About Medical Devices

The IMA is the competent authority (CA) for medical devices and monitors and ensures compliance with medical device legislation in Iceland. The goal of the surveillance is to prevent patient harm and to help ensure that production, maintenance and use of medical devices is according to latest standards and guidelines.

The monitoring of medical devices is performed by doing post-market surveillance and by operating an inspection programme to make sure that medical devices are maintained and used correctly.

Definitions

Medical device is defined as:

any instrument, apparatus, appliance, software, implant, reagent, material or other article intended by the manufacturer to be used, alone or in combination, for human beings for one or more of the following specific medical purposes:

  • diagnosis, prevention, monitoring, prediction, prognosis, treatment or alleviation of disease,

  • diagnosis, monitoring, treatment, alleviation of, or compensation for, an injury or disability,

  • investigation, replacement or modification of the anatomy or of a physiological or pathological process or state,

  • providing information by means of in vitro examination of specimens derived from the human body, including organ, blood and tissue donations, and which does not achieve its principal intended action by pharmacological, immunological or metabolic means, in or on the human body, but which may be assisted in its function by such means. The following products shall also be deemed to be medical devices:

  • devices for the control or support of conception;

  • products specifically intended for the cleaning, disinfection or sterilisation of devices as referred to in Article 1(4) and of those referred to in the first paragraph of this point.

Use

All medical devices should include information on manufacturer and required guidelines on safe an effective use, which should take into account the level of education and knowledge of potential users. These guidelines should be located either on the device itself or on it its packaging. The languages of the guideline should be clearly specified and in these cases where patients themselves operate the medical device the guidelines should be in Icelandic depending on the risk classification of the device according to regulation on instruction for use for medical devices intended to be used by the public nr. 789/2021.
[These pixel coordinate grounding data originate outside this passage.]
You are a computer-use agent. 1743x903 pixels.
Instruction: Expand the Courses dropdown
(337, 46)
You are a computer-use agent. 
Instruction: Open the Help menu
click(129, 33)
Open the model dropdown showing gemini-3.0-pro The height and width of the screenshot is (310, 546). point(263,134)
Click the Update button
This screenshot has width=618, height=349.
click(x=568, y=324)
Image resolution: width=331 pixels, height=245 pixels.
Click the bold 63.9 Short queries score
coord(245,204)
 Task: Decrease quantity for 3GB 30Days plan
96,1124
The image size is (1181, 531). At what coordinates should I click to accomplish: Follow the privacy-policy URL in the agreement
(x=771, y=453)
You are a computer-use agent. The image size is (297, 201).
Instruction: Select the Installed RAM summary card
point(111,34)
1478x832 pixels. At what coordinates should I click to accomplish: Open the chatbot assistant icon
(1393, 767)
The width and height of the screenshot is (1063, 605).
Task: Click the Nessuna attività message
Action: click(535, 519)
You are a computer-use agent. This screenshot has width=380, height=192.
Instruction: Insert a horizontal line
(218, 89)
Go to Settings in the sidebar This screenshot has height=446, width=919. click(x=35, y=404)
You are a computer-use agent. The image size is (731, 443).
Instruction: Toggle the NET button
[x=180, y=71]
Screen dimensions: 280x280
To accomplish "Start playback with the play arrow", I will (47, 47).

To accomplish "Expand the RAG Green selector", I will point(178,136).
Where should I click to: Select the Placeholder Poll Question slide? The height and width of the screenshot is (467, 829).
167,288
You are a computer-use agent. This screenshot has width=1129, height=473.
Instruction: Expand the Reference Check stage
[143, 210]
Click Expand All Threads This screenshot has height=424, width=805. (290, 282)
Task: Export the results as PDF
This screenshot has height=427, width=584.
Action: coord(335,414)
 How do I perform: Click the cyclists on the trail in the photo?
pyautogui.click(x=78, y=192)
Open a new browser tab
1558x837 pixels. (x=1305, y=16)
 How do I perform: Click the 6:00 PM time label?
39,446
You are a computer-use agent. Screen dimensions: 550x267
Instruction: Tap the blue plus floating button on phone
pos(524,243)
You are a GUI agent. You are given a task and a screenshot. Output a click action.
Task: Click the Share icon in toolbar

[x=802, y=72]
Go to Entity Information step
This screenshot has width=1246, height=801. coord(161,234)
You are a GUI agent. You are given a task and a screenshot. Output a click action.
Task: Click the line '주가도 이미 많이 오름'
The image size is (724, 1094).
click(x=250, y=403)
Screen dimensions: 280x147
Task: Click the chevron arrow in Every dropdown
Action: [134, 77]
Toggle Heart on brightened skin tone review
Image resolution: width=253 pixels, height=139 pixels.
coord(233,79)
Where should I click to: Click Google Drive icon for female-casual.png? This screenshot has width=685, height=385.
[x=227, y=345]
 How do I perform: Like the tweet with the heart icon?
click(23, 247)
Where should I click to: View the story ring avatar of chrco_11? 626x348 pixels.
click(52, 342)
Vigilance and registration

The Icelandic Medicines Agency shall maintain a register of parties operating enterprises in Iceland which manufacture medical devices or are responsible for the marketing of such devices.

Manufacturers or companies that are responsible for medical devices in Iceland are furthermore required to do post marketing surveillance and report any adverse events related to such devices to the IMA.

Everyone who either sells, owns or uses in his profession medical devices is required to report adverse incidents involving a medical device.

The following serious adverse events which can be related to the use of CE marked medical devices should be reported to the IMA as well as the party responsible for the medical device.

  • Adverse incidents which causes the death of a patient or user.
  • Adverse incidents that cause serious harm to patient or user.
  • Adverse incidents which might cause the death of a patient or user or which might cause serious harm to patient or user.

If a manufacturer has received information that a medical device has caused or might have caused an adverse incident the manufacturer is required to inspect the seriousness of the adverse incident and send the IMA a report within the following time limits.

Serious risk to public health: REPORT IMMEDIATELY or within 2 days because of special circumstances.

Death or serious harm to patient: REPORT IMMEDIATELY or within 10 days because of special circumstances.

Otherwise:  REPORT IMMEDIATELY or within 15 days because of special circumstances.

If a manufacturer delays sending in adverse incident reports then he needs to be able to rationalize the delay. The IMA reviews these reports and takes appropriate measures.

 The IMA is cooperating with other competent authoritites on medical devices within the EEA on post-market surveillance. The IMA sends and receives reports on incidents and faulty devices from these authorities and takes appropriate measures.